▶ [Requirement 1]
Answer the following questions using the text on CloudFront security for Mobile Hub users.
(a) What is created in your account when the Hosting and Streaming feature is enabled?
(b) To whom does the text recommend restricting access for AWS resources associated with a Hosting and Streaming web app?
(c) In which guide does the text point readers to Authentication and Access Control for CloudFront?
▶ [Requirement 2] Restate the paragraph beginning "When you enable the AWS Mobile Hub Hosting and Streaming feature" from the text on CloudFront security for Mobile Hub users as a short bulleted list, keeping its main facts.
▶ [Requirement 3] Reproduce the passage from the text on CloudFront security for Mobile Hub users that starts with "When you enable" and goes on through "the web assets.".

▶ [Text passage]
=== Begin Enclosure ===

Amazon CloudFront Security Considerations for Mobile Hub Users

When you enable the AWS Mobile Hub Hosting and Streaming feature, an Amazon CloudFront distribution is created in your account. The distribution caches the web assets you store within an associated Amazon S3 bucket throughout a global network of Amazon edge servers. This provides your customers with fast local access to the web assets.

This topic describes the key CloudFront security-related features that you might want to use for your distribution. For the same type of information regarding the source bucket, see s3-security.

Access management

Hosting and Streaming makes assets in a distribution publically available. While this is the normal security policy for Internet based resources, you should consider restricting access to the assets if this is not the case. The best practice for security is to follow a ?minimal permissions? model and restrict access to resources as much as possible. You may want to modify resource-based policies, such as the distribution policy or access control lists (ACLs), to grant access only to some users or groups of users.

To protect access to any AWS resources associated with a Hosting and Streaming web app, such as buckets and database tables, we recommend restricting access to only authenticated users. You can add this restriction to your Mobile Hub project by enabling the User Sign-in feature, with the sign-in required option.

For more information, see Authentication and Access Control for CloudFront in the Amazon CloudFront Developer Guide.

=== End Enclosure ===

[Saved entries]
=== Begin Enclosure ===

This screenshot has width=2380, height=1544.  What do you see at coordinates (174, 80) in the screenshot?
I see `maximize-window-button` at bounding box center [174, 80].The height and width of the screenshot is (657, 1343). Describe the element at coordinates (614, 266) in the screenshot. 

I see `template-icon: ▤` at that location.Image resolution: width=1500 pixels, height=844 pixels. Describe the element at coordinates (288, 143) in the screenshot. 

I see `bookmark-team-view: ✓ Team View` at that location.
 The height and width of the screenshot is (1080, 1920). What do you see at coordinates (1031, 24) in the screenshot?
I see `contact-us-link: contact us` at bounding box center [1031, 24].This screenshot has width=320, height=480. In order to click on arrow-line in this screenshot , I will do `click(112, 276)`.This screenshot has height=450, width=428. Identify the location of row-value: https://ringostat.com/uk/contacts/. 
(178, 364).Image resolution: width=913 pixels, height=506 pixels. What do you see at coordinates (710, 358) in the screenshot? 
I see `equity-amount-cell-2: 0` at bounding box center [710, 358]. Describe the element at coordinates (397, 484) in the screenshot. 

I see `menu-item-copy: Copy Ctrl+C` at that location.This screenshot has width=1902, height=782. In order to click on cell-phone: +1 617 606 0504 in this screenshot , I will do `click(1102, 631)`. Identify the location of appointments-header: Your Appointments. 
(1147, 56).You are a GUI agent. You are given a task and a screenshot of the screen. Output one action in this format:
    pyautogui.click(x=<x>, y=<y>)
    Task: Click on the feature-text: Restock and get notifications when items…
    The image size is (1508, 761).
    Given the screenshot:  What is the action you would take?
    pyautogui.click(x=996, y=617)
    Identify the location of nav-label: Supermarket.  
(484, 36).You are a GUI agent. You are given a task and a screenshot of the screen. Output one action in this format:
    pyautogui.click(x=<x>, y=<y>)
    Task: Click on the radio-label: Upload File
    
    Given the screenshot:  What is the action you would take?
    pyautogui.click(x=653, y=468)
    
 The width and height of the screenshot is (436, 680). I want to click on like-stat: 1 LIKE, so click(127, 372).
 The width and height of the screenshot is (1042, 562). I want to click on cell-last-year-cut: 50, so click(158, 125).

=== End Enclosure ===

▶ [Your solution 1]
(a) An Amazon CloudFront distribution.
(b) Only authenticated users.
(c) The Amazon CloudFront Developer Guide.

▶ [Your solution 2]
- Enabling the AWS Mobile Hub Hosting and Streaming feature creates an Amazon CloudFront distribution in your account.
- The distribution caches web assets stored in an associated Amazon S3 bucket across a global network of Amazon edge servers.
- This gives customers fast local access to the web assets.

▶ [Your solution 3]
When you enable the AWS Mobile Hub Hosting and Streaming feature, an Amazon CloudFront distribution is created in your account. The distribution caches the web assets you store within an associated Amazon S3 bucket throughout a global network of Amazon edge servers. This provides your customers with fast local access to the web assets.